This Christmas, I almost made the decision not to come home. I am glad that I did. It’s not a far trip to come home (in comparison to my other friends) but it isn’t exactly a short one either. I planned to stay home and work on some to-do lists and readings for school. Then, not long after making this decision, I called home (which I do practically every day), and got news that my dad could come pick me up. I debated but not too long. Within a few days, I made the decision.
The trip home seemed like a short one. Normally, it feels like it takes forever. There was no snow. We made a few wrong turns, which were quite entertaining actually. The first one was just outside Woodstock region. My dad had to make a stop. I asked him why. “Just nevermind.” That’s my dad for ya!
Finally when we made it to Toronto, my dad took me and Alicia out to eat at a nice Italian restaurant. Before going to this place, my dad said that he didn’t want to spend a lot of money on pizza anywhere. That’s understandable. We walked to the restaurant from my sister’s place. It wasn’t far. But when we arrived, I told him “This place looks expensive.” He just says, “No, let’s go in.” It was a nice place. Cozy. Everyone seemed to know everyone. Hugging everywhere (or maybe that’s what Italians do). The pizza was really good and at a reasonable price for Toronto. “La Passione” … I recommend it.
When we had left for the final trip up north, I was still sluggish. Well it was early in the morning and I was still recovering from being sick that previous week. During the trip, I was able to read. I brought my earphones to listen to my ipod but this time I opted not to. I wanted to enjoy my time with my dad who I haven’t seen in a long time (okay well maybe since the summer…still that’s a long time for me). It was a safe trip since we ultimately made it Sudbury to drop off the rental car. Moving our luggage into my family’s vehicle, my dad noticed one of the tires were flat (well, not entirely flat but flat enough to be concerned about another 1.5-2 hour drive). Luckily, we made it to an auto-garage to get it fixed. I remember sitting in these garages with my dad as a kid. I hated it but when I sat there, I didn’t mind it. I was spending time with my dad. We both chuckled when we wondered what my sister’s pet ferret must be thinking about where the car was going and all that noise. It wasn’t a long wait. The tire was fixed and it was done at no charge (I don’t know if that’s a normal thing to do but it was nice either way). Finally on the road for last lag of the trip, all the way to Manitoulin Island.

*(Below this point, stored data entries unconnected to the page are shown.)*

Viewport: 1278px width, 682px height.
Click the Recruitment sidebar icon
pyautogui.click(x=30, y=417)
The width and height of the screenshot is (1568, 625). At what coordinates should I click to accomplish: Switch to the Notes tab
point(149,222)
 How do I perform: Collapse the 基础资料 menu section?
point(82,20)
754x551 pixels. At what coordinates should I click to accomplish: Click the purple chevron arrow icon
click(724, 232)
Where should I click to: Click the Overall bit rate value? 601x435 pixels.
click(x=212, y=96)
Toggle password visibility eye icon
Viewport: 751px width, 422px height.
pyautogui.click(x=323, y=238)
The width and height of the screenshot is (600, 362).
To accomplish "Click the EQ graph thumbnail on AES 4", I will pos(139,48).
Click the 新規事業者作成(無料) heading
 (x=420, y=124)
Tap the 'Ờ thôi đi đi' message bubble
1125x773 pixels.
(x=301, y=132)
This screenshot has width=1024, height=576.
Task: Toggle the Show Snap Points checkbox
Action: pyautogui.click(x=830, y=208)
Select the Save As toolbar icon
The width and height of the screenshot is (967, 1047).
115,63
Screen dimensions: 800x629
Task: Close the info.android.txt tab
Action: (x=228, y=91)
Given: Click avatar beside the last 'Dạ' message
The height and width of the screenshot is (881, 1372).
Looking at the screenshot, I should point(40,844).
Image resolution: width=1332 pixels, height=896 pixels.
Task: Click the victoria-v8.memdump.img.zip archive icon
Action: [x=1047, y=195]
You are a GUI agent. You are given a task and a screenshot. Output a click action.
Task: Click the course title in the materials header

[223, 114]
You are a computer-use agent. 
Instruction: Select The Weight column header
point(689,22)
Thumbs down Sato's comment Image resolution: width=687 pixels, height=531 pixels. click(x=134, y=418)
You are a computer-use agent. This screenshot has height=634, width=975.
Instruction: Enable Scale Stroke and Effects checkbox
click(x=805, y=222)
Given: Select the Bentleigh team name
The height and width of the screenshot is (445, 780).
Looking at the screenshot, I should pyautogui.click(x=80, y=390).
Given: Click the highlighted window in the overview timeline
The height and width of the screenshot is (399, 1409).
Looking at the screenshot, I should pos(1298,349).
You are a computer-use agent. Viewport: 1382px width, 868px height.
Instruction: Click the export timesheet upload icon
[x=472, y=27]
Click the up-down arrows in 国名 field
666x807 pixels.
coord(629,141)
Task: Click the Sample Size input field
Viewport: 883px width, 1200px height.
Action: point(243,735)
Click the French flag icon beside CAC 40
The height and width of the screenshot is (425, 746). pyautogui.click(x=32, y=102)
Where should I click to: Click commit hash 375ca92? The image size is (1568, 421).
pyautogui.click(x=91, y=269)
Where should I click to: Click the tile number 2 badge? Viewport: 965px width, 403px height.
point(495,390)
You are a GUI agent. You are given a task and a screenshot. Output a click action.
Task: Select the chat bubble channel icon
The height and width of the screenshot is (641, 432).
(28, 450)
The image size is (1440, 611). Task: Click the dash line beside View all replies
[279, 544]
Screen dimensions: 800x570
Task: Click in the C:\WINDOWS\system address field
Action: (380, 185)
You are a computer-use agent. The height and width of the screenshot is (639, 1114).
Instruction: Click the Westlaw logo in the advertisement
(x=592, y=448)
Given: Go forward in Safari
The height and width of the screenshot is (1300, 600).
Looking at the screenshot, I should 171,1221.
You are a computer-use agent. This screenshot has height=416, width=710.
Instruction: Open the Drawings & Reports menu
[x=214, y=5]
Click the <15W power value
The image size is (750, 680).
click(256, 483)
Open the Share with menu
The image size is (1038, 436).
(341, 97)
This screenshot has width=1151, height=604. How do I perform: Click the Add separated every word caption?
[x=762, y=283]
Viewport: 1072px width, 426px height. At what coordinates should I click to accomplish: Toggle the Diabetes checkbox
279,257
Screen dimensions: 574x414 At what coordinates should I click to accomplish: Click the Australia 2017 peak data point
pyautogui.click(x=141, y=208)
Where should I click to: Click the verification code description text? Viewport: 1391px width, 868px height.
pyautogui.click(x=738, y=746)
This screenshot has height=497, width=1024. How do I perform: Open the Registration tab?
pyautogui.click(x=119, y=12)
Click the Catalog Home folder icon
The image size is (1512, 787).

We arrived at my sister’s house. I didn’t even wait to grab my luggage and ran inside. As I opened the door, my nephew ran out of the bedroom, pyjamas, messy hair, inquisitive look. As soon as he noticed it wasn’t someone he could recognize, he ran back in. Scared. My sister came out with my nephew and decided to let him stay up for a bit longer. I was happy. He saw the Western Mustang on my pants, pointed and said, “Naaaay!” He then saw my sister’s pet ferret, pointed and started panting like a dog. Yup, that’s a classic example of Piaget’s pre-operational stage in child development for you: everything with a tail, four legs, and fur is a dog. Little people have a way to bring a smile to your face with all these little things that they do. Within a few minutes, he was running and playing with me. I just love my nephew so much.
While at the house, we ate some supper, played some games, watched my nephew being silly, etc. Sitting here writing this post, I am happy that I came home. The one thing that I asked from my family was not to get to me anything this year. Yet, coming to pick me up in London was the greatest gift of all. I am thankful to see my growing, inquisitive, smiling young nephew. I am thankful that both of my parents are still here. I am thankful that my mom is able to cook me and my family some good freakin’ meals, holidays or not. I am thankful for the snow that is coming down today. Being thankful for all these things, I must not forget about those that are not that fortunate. Those without a family. Those apart from their family. Those without a home. Those without a bed. Those without clothing. Those without warmth, love, etc. Those who have family and friends making a different journey home…to the spirit world. All of which are in my thoughts/prayers this weekend. Like I wrote earlier, the greatest gift of all, for me, is being able to come home and spend the weekend with family.